— TASK MATERIAL —
--- START ---
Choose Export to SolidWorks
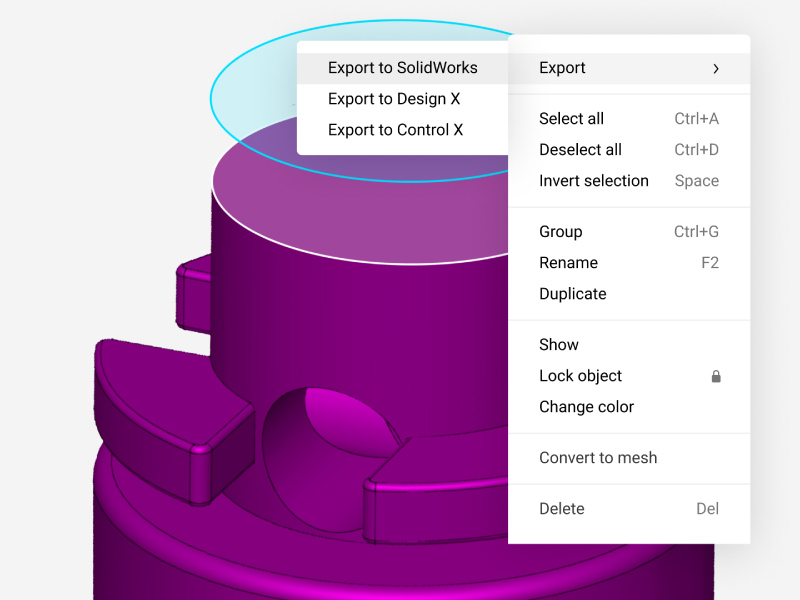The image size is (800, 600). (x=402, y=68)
--- END ---
--- START ---
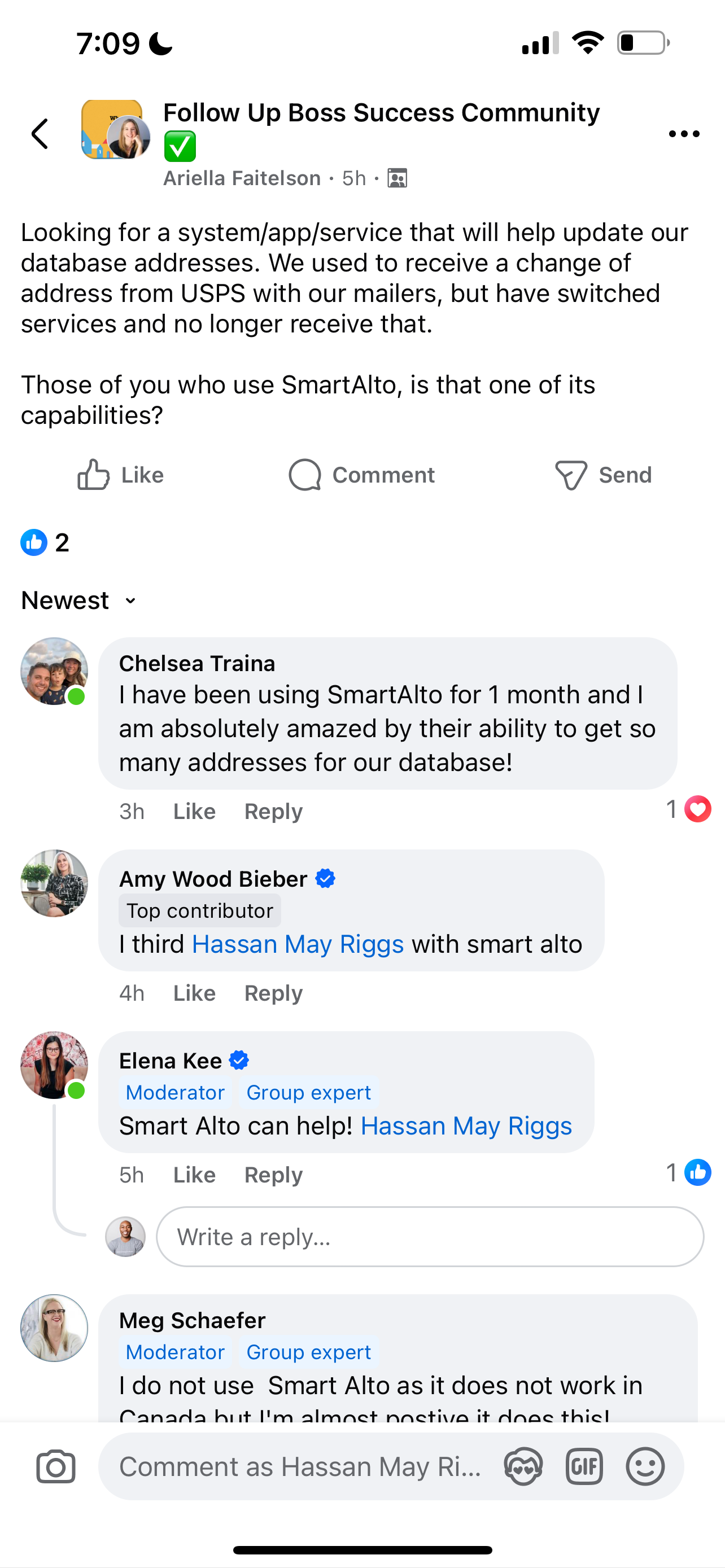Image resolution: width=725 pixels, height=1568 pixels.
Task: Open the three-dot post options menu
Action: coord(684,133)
--- END ---
--- START ---
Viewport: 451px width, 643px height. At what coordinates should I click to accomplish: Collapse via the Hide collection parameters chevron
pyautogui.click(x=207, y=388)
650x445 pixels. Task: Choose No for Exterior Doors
--- END ---
— THE PROBLEM —
Of all the entries above, retype exactly the lines from the line with "Viewport: 451px width, 643px" to the line with "650x445 pixels. Task: Choose", both included, and no others.

— SOLUTION TO THE PROBLEM —
Viewport: 451px width, 643px height. At what coordinates should I click to accomplish: Collapse via the Hide collection parameters chevron
pyautogui.click(x=207, y=388)
650x445 pixels. Task: Choose No for Exterior Doors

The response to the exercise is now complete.